She joined 150 descendants and relatives of the 1,259 men and boys who were aboard battleship HMS Royal Oak on the night of October 14 1939 for a memorial service.

The warship – veteran of the Battle of Jutland a generation earlier – was at anchor in Scapa Flow in Orkney, the principal wartime base of the Royal Navy, when she was torpedoed by a German submarine.

U47 skilfully negotiated the blockships and defences at Scapa to reach the Fleet’s anchorage, where its commander Günther Prien took aim at the first major target he sighted.

After being hit by one torpedo which caused relatively little damage but woke the crew, Royal Oak was then struck by three more simultaneously as Prien made a second attack.

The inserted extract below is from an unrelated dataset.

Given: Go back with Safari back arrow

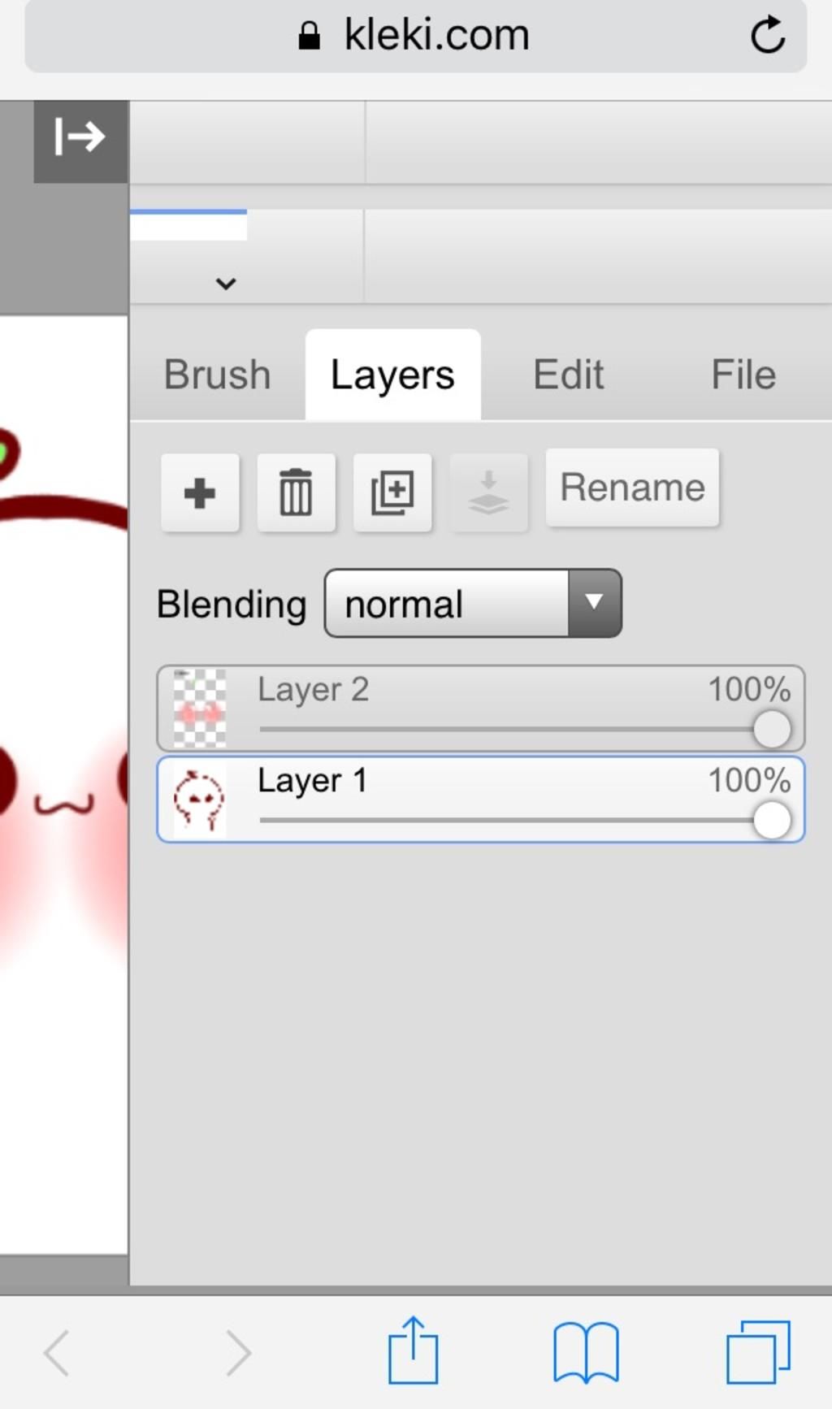Looking at the screenshot, I should 57,1352.
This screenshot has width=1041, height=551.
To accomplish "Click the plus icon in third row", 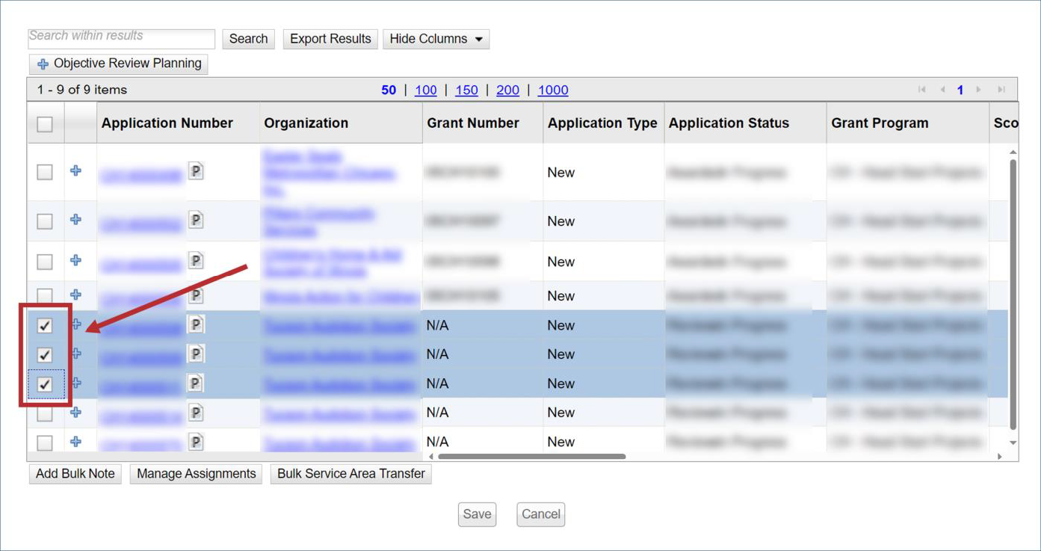I will pos(75,260).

The results were horrific. Three messes – stokers’ boys’ and Royal Marines’ – were vapourised in an instant. Explosive cordite charges ignited sending jets of flame roaring through the battleship’s passageways. And the list caused by the holes blasted in the hull rapidly worsened as water poured through open portholes.

Royal Oak sank in 13 minutes, taking with her 834 souls, including more than 100 boys aged under 18 – a tragedy in itself and one which would mostly lead to the end in sending boys to sea on active service.

The association is immensely grateful to Her Royal Highness for sharing the occasion with its members – and spending time with them to hear their stories after the annual memorial service.

Mike Browning

The last survivor of the tragedy died in December 2016, but the ship’s memory is kept alive both in Orkney, where there are memorials to the ship, and Portsmouth – where the battleship was based pre-war.

HMS Royal Oak Association holds an annual service of remembrance at St Ann’s Church in Portsmouth Naval Base.

There was added poignancy to the 80th anniversary commemoration with the unveiling of a new memorial stone by Princess Anne and her husband Vice Admiral Sir Tim Laurence, and its dedication by Royal Naval Reserve chaplain Rev Adam Gay.

He told those gathered in the historic church that the new memorial “is a reminder to us of those who have died, but it also compels us to look forward; to honour those who died by seeking to build a better future – to ensure that the courage and sacrifice of others will never have been in vain.”

After the service, the Princess Royal chatted with relatives and was shown underwater imagery captured by divers over the past 12 months as part of the Royal Oak 80 initiative to produce a comprehensive 21st Century survey of the wreck.

She then moved on to Whale Island to meet the Royal Navy divers who plunge into Scapa Flow each year to inspect the wreck and replace the White Ensign which ‘flies’ on the upturned hull.

“There was a very special commemoration for 150 members of the Royal Oak Association gathered in the church to see the Princess Royal unveil the first permanent memorial in the ship’s home port,” said Mike Browning, the association’s honorary chaplain.